• [EXERCISE GOAL] In the data below, which lines hold the word "dialog"? Copy them.

• [THE RECORDS]
***
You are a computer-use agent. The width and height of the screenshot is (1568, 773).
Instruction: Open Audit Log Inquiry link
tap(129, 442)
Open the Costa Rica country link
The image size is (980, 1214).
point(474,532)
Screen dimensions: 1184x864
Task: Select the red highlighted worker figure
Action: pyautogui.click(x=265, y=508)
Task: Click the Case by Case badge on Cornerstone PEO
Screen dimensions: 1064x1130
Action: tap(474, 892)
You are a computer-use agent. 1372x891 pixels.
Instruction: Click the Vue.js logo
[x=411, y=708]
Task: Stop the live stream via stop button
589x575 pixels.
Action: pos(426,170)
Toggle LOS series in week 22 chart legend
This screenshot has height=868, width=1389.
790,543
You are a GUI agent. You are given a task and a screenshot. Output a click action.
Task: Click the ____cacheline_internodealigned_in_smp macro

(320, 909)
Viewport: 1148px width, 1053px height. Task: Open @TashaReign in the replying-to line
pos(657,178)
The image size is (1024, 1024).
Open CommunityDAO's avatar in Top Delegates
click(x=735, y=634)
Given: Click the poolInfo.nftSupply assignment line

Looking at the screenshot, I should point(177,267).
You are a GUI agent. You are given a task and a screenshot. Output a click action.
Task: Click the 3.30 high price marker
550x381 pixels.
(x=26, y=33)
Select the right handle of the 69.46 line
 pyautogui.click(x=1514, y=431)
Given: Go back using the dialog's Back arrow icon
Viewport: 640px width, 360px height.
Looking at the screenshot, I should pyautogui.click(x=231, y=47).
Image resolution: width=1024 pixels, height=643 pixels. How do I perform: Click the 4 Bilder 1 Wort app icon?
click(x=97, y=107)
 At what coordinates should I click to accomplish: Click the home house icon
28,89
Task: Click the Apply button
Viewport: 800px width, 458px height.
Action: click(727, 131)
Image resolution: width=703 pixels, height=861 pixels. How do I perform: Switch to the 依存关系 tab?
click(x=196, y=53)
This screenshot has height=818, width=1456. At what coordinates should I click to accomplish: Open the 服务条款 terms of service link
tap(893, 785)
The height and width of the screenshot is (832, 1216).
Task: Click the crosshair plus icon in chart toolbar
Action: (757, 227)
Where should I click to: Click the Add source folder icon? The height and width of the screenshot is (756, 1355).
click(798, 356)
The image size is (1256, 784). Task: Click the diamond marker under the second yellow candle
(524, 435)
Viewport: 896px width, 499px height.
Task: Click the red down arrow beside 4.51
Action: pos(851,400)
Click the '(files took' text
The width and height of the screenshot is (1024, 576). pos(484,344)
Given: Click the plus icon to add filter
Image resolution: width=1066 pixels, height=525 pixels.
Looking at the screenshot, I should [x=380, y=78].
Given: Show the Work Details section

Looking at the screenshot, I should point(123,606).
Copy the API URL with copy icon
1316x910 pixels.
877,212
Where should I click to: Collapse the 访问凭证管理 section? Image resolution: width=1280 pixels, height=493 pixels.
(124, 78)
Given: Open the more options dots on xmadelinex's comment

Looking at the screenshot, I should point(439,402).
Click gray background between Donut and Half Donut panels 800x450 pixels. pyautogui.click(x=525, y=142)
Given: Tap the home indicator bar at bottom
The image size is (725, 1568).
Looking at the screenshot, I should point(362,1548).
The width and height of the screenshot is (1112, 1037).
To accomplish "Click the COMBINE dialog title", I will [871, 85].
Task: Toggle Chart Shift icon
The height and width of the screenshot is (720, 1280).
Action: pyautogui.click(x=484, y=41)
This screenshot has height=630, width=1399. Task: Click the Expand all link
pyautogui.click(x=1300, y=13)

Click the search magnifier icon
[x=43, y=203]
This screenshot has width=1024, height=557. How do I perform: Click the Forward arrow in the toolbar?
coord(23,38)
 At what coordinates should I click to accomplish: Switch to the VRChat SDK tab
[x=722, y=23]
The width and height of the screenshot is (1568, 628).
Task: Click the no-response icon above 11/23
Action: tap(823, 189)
***
• [ANSWER SECTION]
Given: Go back using the dialog's Back arrow icon
To accomplish "Click the COMBINE dialog title", I will [871, 85].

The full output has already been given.